Préavis non effectué compte tenu de la faute
- Le licenciement prononcé pour une faute grave ou lourde ne permet pas le maintien du salarié dans l’entreprise ;
- Le préavis n’est donc pas effectué ;
- La première présentation de la notification du licenciement marque donc le départ du salarié de l’entreprise.
Article L1234-1
Lorsque le licenciement n'est pas motivé par une faute grave, le salarié a droit :
1° S'il justifie chez le même employeur d'une ancienneté de services continus inférieure à six mois, à un préavis dont la durée est déterminée par la loi, la convention ou l'accord collectif de travail ou, à défaut, par les usages pratiqués dans la localité et la profession ;
2° S'il justifie chez le même employeur d'une ancienneté de services continus comprise entre six mois et moins de deux ans, à un préavis d'un mois ;
3° S'il justifie chez le même employeur d'une ancienneté de services continus d'au moins deux ans, à un préavis de deux mois.
Toutefois, les dispositions des 2° et 3° ne sont applicables que si la loi, la convention ou l'accord collectif de travail, le contrat de travail ou les usages ne prévoient pas un préavis ou une condition d'ancienneté de services plus favorable pour le salarié.
Nota :
L’employeur qui laisse un salarié licencié pour faute grave (ou lourde) exécuter un préavis prend un risque.
En cas de litige, les juges ne retiendront pas la faute grave (ou lourde).
Faute grave non retenue
C’est la situation qui correspond à l’affaire présente.
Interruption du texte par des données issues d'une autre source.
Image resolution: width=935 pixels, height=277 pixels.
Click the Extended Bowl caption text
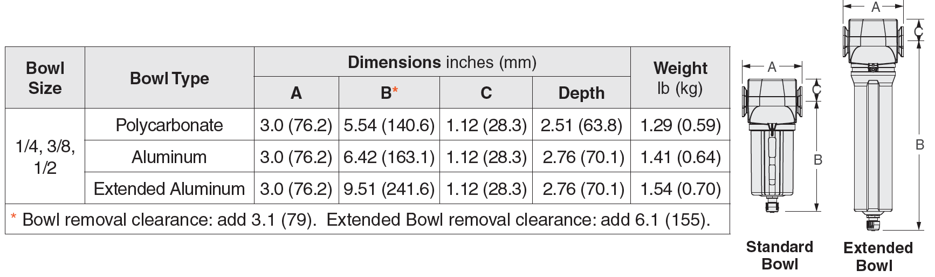(877, 256)
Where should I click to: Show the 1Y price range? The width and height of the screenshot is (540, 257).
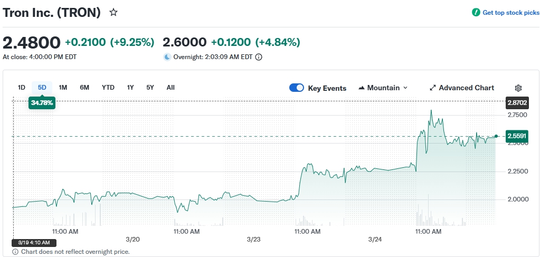130,88
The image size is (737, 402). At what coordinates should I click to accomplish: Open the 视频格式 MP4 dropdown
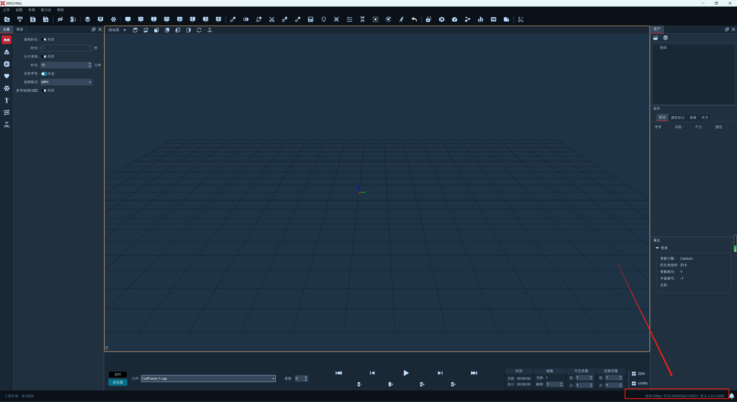pyautogui.click(x=66, y=82)
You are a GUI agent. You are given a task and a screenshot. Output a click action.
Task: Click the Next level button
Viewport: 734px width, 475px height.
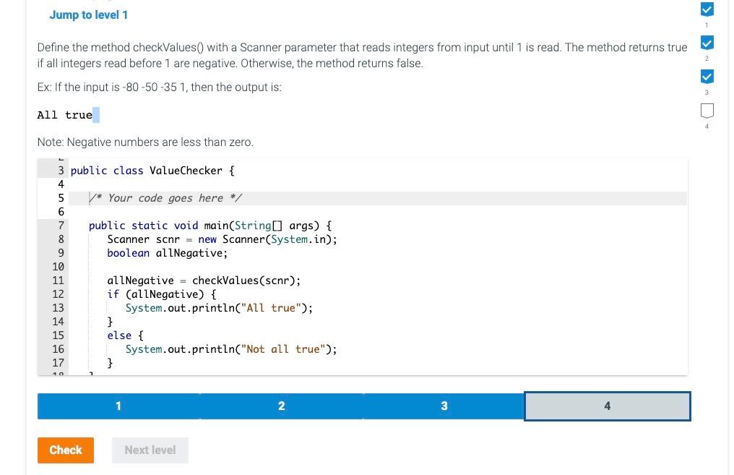click(x=150, y=450)
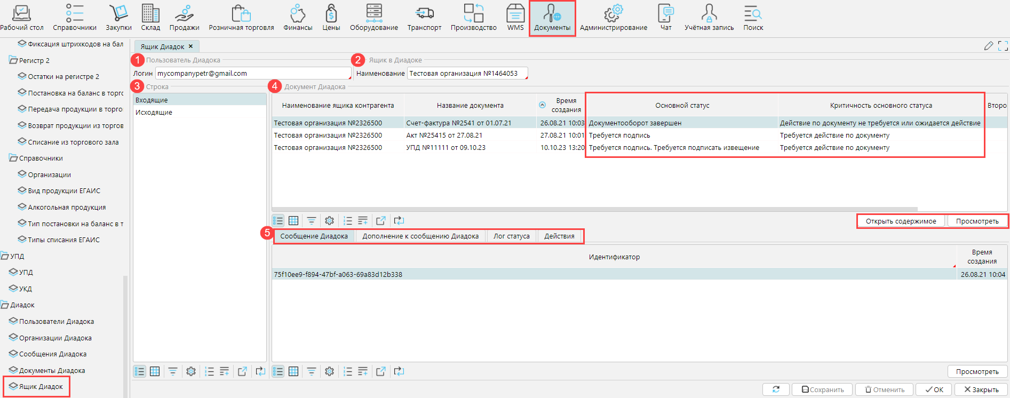Screen dimensions: 1010x398
Task: Open the Финансы piggy bank section
Action: click(298, 17)
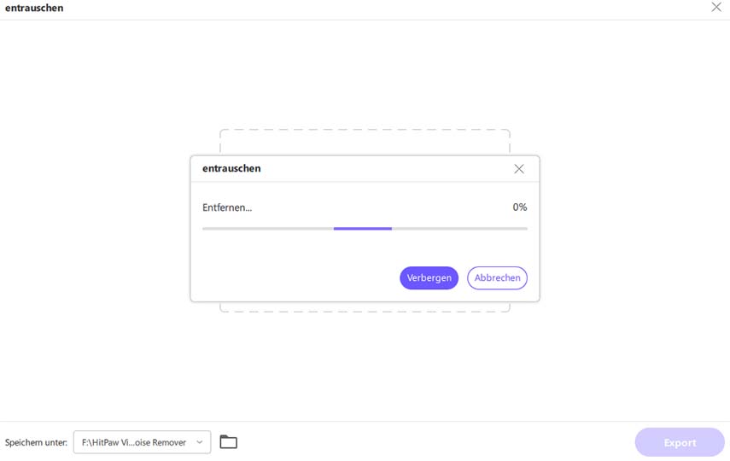Screen dimensions: 730x461
Task: Click the Entfernen... status text
Action: tap(227, 207)
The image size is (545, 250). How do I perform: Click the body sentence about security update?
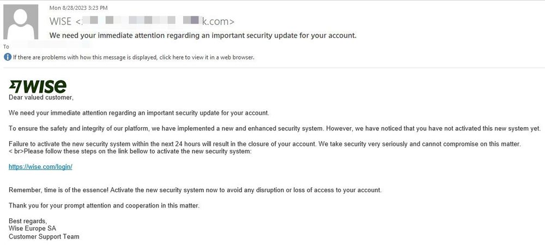[x=139, y=113]
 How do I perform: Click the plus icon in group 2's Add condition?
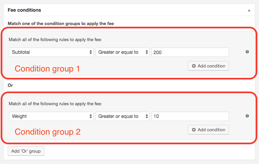click(194, 130)
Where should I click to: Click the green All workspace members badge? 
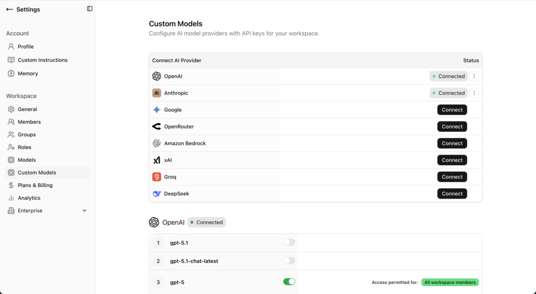(x=450, y=282)
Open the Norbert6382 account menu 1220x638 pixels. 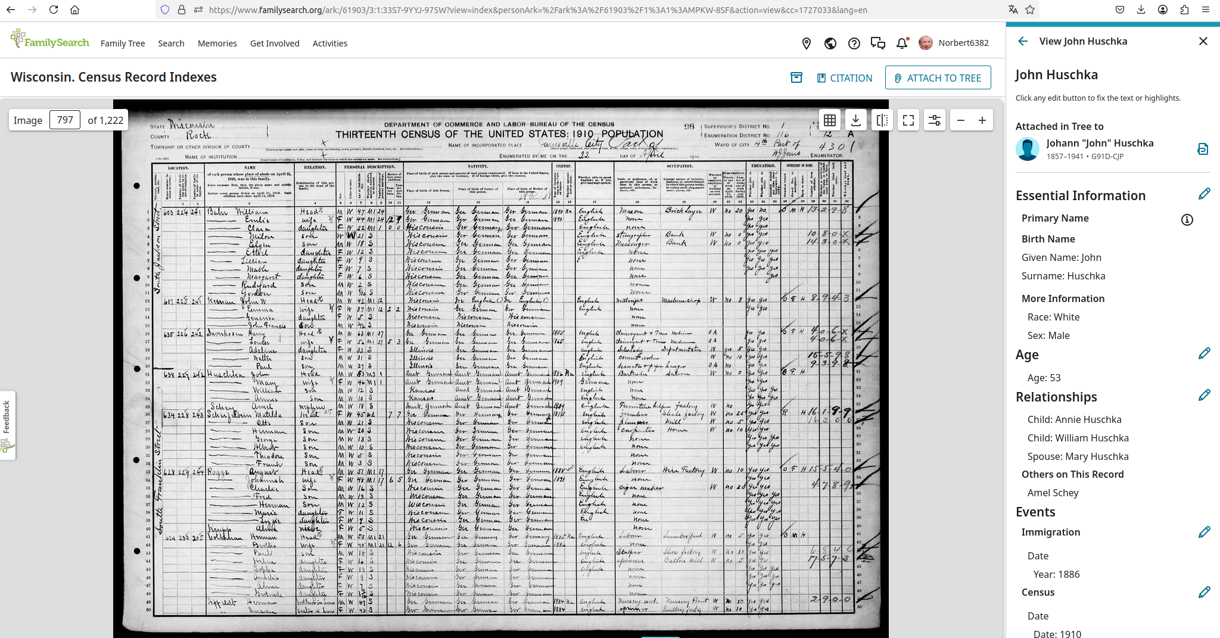[x=954, y=43]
La Cour de cassation indique que lorsqu'il n'a pas été retenu une faute grave à l'encontre du salarié, son employeur qui l'a licencié à tort sans préavis se trouve débiteur envers lui d'une indemnité compensatrice dont il est tenu de lui verser le montant intégral pour toute la période où il aurait dû l'exécuter, nonobstant son état de maladie au cours de cette période.
Extrait de l’arrêt :
Qu'en statuant ainsi, alors que, lorsqu'il n'a pas été retenu une faute grave à l'encontre du salarié, son employeur qui l'a licencié à tort sans préavis se trouve débiteur envers lui d'une indemnité compensatrice dont il est tenu de lui verser le montant intégral pour toute la période où il aurait dû l'exécuter, nonobstant son état de maladie au cours de cette période, l'inexécution du préavis n'ayant pas pour cause la maladie du salarié mais la décision de l'employeur de le priver du délai-congé, la cour d'appel a violé le texte susvisé ;
Pour les juges, la salariée peut prétendre à l’indemnité compensatrice de préavis.
Ce n’est pas son arrêt de maladie qui est à l’origine d’un préavis non exécuté, mais le fait que le licenciement ait été prononcé (à tort) pour faute grave privatif dans ce cas de tout préavis.
Pour terminer, rappelons que la maladie du salarié (donc d’un arrêt de travail) n’aurait pas pour effet de repousser le terme prévu de la période de préavis.